Sophia Genetics Increases UK Footprint
Five healthcare institutions partner with Sophia Genetics to use their genetic analysis platform.
Anyone who has had the pleasure of speaking with Sophia Genetics’ CEO & Co-Founder, Jurgi Camblong, knows that he is a man on a mission to bring us closer to data driven medicine. The company has been leveraging machine learning technology and sophisticated algorithms to help address one of the biggest bottlenecks in clinical genomics. Now that NGS has become comparably affordable, more and more hospitals are able to employ it. What Sophia Genetics are doing, is helping those hospitals interpret that data with confidence. This is where their platform really comes into its own, by using stored data to help improve those algorithms and account for any biases in the technology being used.
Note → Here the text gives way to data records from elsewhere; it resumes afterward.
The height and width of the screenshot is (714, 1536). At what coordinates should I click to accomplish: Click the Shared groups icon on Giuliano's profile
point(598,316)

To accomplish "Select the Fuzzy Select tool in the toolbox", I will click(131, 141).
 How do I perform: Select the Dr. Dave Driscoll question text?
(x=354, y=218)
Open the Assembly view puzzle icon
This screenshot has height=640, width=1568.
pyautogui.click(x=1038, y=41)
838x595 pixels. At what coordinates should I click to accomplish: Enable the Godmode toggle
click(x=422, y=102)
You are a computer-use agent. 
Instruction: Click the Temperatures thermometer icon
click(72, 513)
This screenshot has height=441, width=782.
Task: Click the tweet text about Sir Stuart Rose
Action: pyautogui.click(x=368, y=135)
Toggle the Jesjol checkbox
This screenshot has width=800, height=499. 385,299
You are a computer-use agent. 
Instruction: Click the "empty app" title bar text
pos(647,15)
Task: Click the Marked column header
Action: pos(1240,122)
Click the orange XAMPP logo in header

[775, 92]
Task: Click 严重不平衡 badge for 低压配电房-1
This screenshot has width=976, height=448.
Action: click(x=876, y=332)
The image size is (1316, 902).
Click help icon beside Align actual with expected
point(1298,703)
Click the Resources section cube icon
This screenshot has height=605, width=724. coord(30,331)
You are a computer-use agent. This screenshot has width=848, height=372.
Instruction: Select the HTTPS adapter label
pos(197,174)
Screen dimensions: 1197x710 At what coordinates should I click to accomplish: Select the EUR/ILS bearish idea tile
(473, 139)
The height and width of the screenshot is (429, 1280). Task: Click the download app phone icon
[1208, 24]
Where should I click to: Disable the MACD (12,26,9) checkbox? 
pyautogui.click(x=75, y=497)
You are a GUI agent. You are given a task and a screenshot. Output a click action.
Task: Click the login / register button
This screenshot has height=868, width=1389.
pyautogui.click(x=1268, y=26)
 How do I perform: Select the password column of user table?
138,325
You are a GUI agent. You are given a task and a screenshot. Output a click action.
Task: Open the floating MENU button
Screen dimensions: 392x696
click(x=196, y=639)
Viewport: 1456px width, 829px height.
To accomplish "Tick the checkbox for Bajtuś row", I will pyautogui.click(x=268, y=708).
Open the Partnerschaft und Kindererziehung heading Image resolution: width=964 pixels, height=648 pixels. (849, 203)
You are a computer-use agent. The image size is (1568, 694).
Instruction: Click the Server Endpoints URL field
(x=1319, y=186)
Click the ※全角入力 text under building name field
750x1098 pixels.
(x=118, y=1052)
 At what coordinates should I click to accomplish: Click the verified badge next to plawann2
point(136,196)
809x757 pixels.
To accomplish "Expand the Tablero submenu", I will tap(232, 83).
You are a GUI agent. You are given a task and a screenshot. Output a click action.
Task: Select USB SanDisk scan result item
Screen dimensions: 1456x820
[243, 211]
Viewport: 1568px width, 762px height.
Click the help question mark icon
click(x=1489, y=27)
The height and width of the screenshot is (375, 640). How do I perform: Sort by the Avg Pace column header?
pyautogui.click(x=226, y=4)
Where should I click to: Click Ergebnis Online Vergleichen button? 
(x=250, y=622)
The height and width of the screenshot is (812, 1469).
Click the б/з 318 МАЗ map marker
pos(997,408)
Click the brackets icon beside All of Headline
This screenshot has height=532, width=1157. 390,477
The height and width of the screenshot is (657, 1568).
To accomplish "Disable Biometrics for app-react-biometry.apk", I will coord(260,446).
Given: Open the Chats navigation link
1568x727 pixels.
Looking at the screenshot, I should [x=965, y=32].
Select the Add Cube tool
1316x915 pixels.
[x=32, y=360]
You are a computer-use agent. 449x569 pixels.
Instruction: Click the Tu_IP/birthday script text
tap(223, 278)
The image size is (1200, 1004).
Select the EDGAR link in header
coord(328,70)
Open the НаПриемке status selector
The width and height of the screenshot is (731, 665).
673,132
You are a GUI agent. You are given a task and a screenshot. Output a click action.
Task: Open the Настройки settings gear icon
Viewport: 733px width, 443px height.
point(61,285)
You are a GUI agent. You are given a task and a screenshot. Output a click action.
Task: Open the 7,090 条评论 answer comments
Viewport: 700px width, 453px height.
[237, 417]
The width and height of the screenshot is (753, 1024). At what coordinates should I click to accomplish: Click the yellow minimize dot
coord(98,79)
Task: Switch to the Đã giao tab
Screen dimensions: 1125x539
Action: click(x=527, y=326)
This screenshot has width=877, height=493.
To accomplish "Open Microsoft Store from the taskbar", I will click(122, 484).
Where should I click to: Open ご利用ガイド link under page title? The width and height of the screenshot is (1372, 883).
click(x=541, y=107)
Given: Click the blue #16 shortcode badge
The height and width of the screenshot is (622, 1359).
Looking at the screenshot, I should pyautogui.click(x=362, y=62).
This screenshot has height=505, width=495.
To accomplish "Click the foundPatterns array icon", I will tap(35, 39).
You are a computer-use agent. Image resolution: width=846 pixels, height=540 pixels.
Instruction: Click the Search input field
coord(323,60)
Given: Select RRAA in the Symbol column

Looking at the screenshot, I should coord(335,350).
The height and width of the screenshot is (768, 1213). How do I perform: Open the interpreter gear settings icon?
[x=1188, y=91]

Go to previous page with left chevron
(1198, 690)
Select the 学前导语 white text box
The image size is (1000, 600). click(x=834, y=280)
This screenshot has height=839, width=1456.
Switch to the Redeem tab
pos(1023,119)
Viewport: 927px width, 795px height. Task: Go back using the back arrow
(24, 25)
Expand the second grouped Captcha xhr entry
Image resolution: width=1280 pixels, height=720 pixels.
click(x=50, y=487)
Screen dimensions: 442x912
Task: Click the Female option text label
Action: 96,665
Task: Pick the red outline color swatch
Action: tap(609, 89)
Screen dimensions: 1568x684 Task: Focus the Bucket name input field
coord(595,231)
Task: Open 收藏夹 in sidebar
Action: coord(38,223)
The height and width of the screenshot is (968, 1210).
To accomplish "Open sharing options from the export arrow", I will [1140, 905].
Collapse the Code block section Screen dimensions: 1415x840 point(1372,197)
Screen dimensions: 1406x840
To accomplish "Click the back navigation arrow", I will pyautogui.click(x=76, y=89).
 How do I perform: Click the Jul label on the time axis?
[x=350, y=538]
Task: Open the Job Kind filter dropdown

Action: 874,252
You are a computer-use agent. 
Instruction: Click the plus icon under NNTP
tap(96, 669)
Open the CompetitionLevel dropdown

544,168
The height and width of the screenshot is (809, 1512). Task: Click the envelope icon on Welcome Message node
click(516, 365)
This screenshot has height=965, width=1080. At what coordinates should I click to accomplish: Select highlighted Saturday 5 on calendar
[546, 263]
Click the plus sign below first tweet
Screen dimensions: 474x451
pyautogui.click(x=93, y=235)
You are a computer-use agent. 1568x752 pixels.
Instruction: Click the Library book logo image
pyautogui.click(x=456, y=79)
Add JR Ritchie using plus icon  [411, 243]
Having hit the big meetings in the US at the start of the year, the company is currently out at ESHG in Glasgow at the moment, where they have just announced five new partnerships with British healthcare institutions. Oxford University Hospital, Newcastle Medical Genetics, Aberdeen Medical Genetics, Liverpool Women’s NHS Foundation Trust and NewGene (the Northern Genetics Service) will be making use of the Sophia Genetics Data Driven Medicine Platform, with the aim of offering patients the best chance of diagnosis and treatment.
Anneke Seller, Consultant Director of Genetics, Oxford University Hospital: “Increasing use of Next Generation Sequencing testing in the clinic is inevitable. Sophia Genetics understands our clinical needs.”
Gavin Cuthbert, Head of Cancer Cytogenetics Service, NewGene (Northern Genetics Service) said: “Sophia Genetics came highly recommended. We are currently working to validate our NGS workflow utilising their technical support and data analysis and have been impressed by their products and services.”
Angele Silmon, CEO of NewGene (Northern Genetics Service): “We have always found Sophia Genetics easy to work with. Their thorough and professional approach to data analysis and process validation has allowed us to explore a wider range of NGS diagnostic tools than would otherwise have not been possible in such a quick time frame.”
Christine Bell, Healthcare Scientist and Principal Consultant, Aberdeen Medical Genetics: “Working with Sophia Genetics has allowed us to investigate and validate this gene panel more quickly and with greater confidence than we could have done on our own, speeding up the process of introducing the new NGS test to our routine service.”
There are now 55 institutions working with Sophia Genetics across Europe.